Les parlementaires font 23 propositions pour accélérer la rénovation énergétique des bâtiments, qui avec leur usage représentent 48% de la consommation d'énergie de la France et 28% de ses émissions de gaz à effet de serre.
Le pays est très loin du rythme de rénovations qui permettrait d'atteindre l'objectif de sa Stratégie nationale bas-carbone (SNBC), notent les sénateurs, puisque 50 à 100.000 rénovations sont menées à bien chaque année contre un objectif de 370.000 avant 2030 et 700.000 au-delà.
Le but est d'atteindre, d'ici 2050, la norme Bâtiment bas-carbone (BBC) pour l'ensemble du parc, soit à peu près l'équivalent d'étiquettes énergétiques A et B, lesquelles représentent actuellement quelque 5% du bâti.
"Consensus politique"
Constatant un "consensus politique" sur cette question, les parlementaires préconisent d'augmenter nettement les dépenses de l'Etat dans la rénovation, sans donner de chiffrage global.
Des propositions qui tranchent avec les intentions affichées du gouvernement de faire des économies en matière de logement, un mois après des annonces dans le cadre du Conseil national de la refondation qui ont unanimement déçu.
"Bien évidemment, ça a un coût si on veut véritablement atteindre des objectifs", a justifié la présidente de la commission, Dominique Estrosi-Sassone (LR), soulignant que ces dépenses pouvaient créer des emplois, et que quelques mesures, notamment de lutte contre la fraude, pouvaient aussi rapporter.
La prochaine loi de finances, et la loi de programmation pluriannuelle de l'énergie, seront l'occasion d'intégrer certaines dispositions, a dit Dominique Estrosi-Sassone, les sénateurs n'excluant pas non plus de pousser des propositions de loi.

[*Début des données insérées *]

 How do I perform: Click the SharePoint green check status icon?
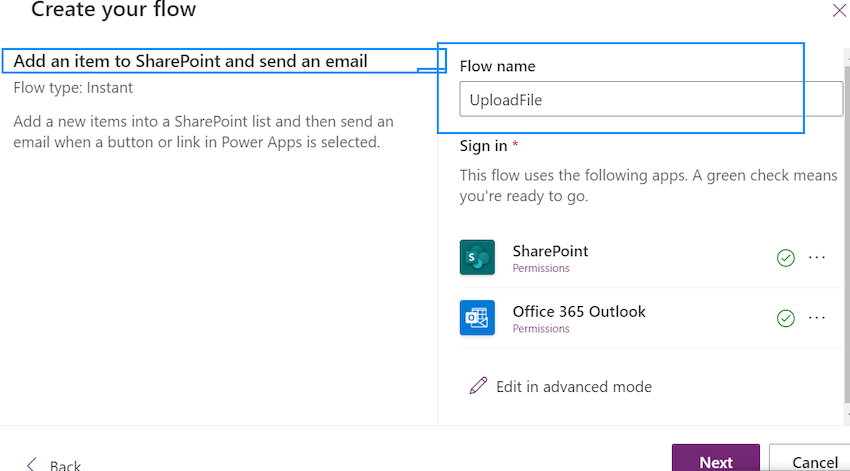pos(785,258)
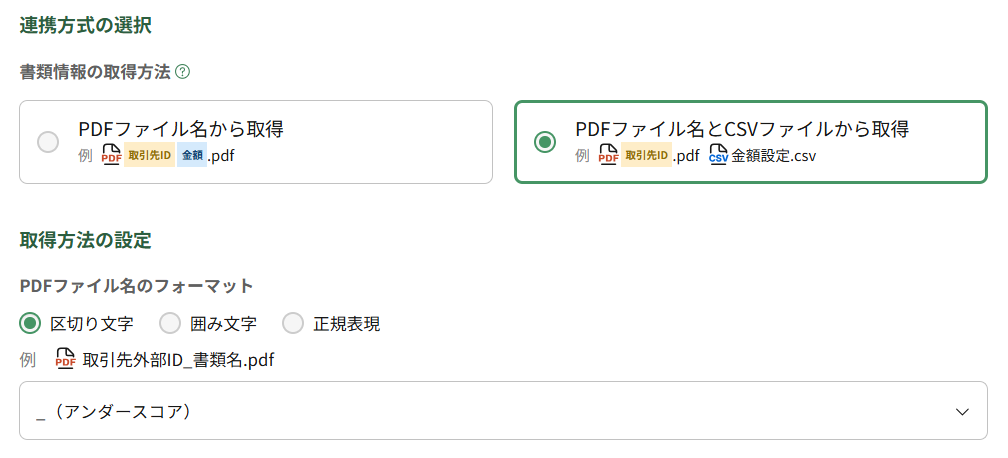
Task: Click the PDF icon beside 取引先外部ID_書類名.pdf
Action: click(x=65, y=359)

"Nous allons regarder en détails les propositions pour alimenter les travaux en cours (...) en vue notamment des débats PLF (projet de loi de finances, NDLR) et du projet de loi de programmation énergie climat", a communiqué à l'AFP le ministère délégué à la Ville et au logement, assurant partager les orientations mises en avant par la chambre haute.
Moyens et stabilité
Sur le fond, les sénateurs demandent en particulier de porter à 4,6 milliards les moyens de MaPrimeRénov', clé de voûte de l'aide à la rénovation, contre 2,5 milliards engagés pour 2023. Ils souhaitent aussi muscler les prêts (éco-PTZ, prêt avance rénovation), notamment pour les ménages modestes.
Pour mieux rénover les logements sociaux, ils réclament 1,5 milliard d'euros supplémentaires pour les bailleurs, une revendication récurrente des bailleurs sociaux qui fustigent les économies budgétaires auxquelles ils ont été soumis sous la présidence d'Emmanuel Macron.
Ils mettent cependant en garde contre les changements constants dans ces dispositifs. "Parfois, c'est plusieurs changements par mois!", a justifié Guillaume Gontard, jugeant que cette instabilité "amène de l'attentisme et de la confusion".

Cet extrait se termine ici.